Après un début plutôt dans la restitution, on arrive aux douze minutes de « Keep On Growing », première étape de montagne et coup de massue phénoménal. La machine se met en mouvement telle une locomotive qu’on alimente à coups de médiators et de feeling diaboliques. Le public ondule et nous aussi. Comment résister à ce groove de folie qui nous pénètre et s’installe à vie dans nos cellules. La fin est tout simplement hors cadre avec quatre guitares lâchées comme autant de missiles destructeurs. Ensuite, rien ne vaut un bon vieux blues pour retrouver la terre ferme et c’est le « Nobody Knows You When You’re Down And Out » de Jimmy Cox qui s’y colle. Attention, le niveau n’a pas baissé et Susan s’en sort vraiment bien dans son interprétation très roots. La tension baisse un petit peu (« I Am Yours ») avant le franchissement du col « Anyday », lui aussi mémorable sur ses treize minutes d’échanges calculés entre voix et guitares. Si vous aimez le rock, c’est là que vous devez venir vous abreuver, croyez-moi. Par contre, je me rends compte que mon texte s’allonge dangereusement et pour ne pas perdre trop de monde en route je vais avancer un peu et passer directement à « Why Does Love Got To Be So Sad ? » dans une version funky tournée vers l’émotion et dont la fin sur la pointe des pieds est absolument géniale (les images sont sur le net, ne vous en privez pas).
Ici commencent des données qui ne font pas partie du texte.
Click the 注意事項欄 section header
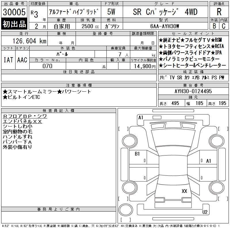 [x=79, y=85]
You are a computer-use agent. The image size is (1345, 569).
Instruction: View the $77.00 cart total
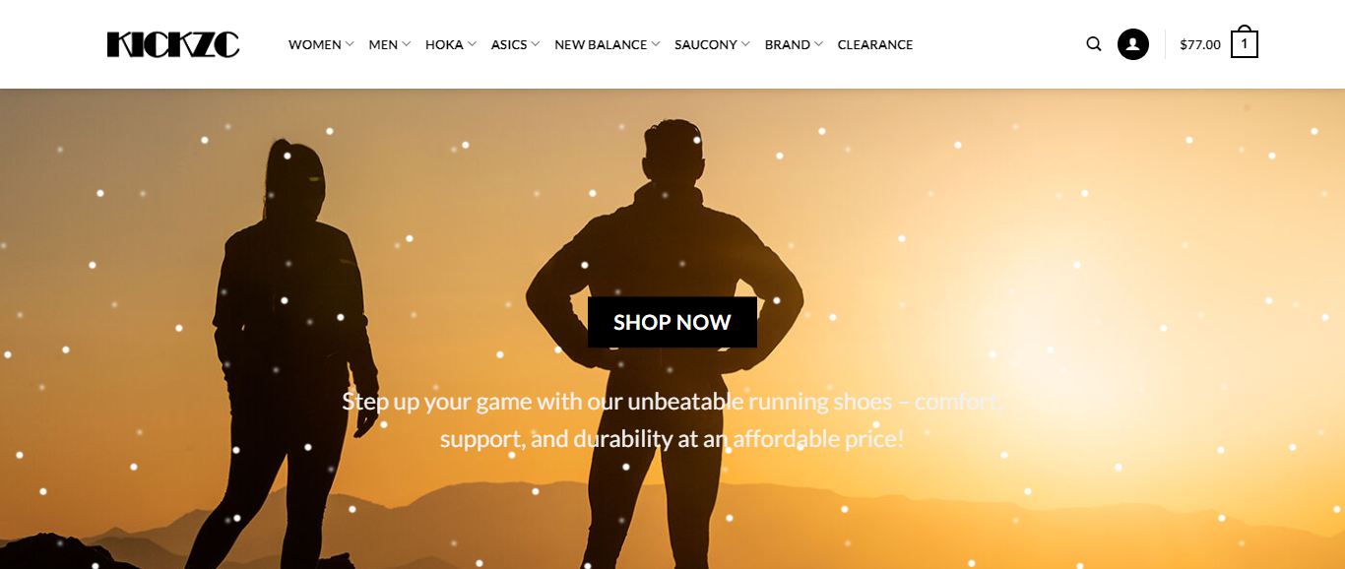1200,44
Après un passage par l’inusable « Little Wing » de Jimi Hendrix, je ne peux finir sans vous parler de « Layla », que tout le monde connaît bien sûr et qui trouve ici une reproduction bien enlevée. Le chant de Susan est moins dans l’urgence et les diverses parties de guitare sont de très, très haut niveau. Ce titre est une pure merveille, ne serait-ce que pour l’intro signée Duane Allman ou la deuxième partie instrumentale complètement inattendue. Cette rallonge attribuée au batteur Jim Gordon (Bobby Whitlock, le clavier des Dominos affirme de son côté qu’elle est l’œuvre du saxophoniste Jim Horn) a été rajoutée après coup, bénéficiant peut-être d’un climat bien déchiré en studio. Clapton avouera plus tard que « Layla » a largement été amélioré grâce aux brumes d’alcool qui flottaient lors de son enregistrement. Boire ou écrire…
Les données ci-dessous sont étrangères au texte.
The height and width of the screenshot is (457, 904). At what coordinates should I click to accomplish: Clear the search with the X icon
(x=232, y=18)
Les liens qui unissent Derek Trucks avec Layla And Other Assorted Love Songs sont loin d’être anodins. Dès l’enfance, il sera hanté par cette fameuse pochette anonyme qui traînait quelque part dans le salon de ses parents. Un premier contact visuel sans réflexion sur son prénom ni sur son futur engagement musical qui le transformera plus tard en l’une des plus fines gâchettes de la guitare blues nord-américaine. Et puis, en bon neveu de Butch Trucks, membre fondateur du Allman Brothers Band, son implication dans le monde de Layla devenait presque une affaire de famille. Enfin, Il faut savoir que le 9 novembre 1970, jour de sortie de Layla And Other Assorted Love Songs, madame Tedeschi mettait au monde une petite Susan. La boucle était bouclée et cette magnifique revisite du TTB était certainement la plus légitime qui soit.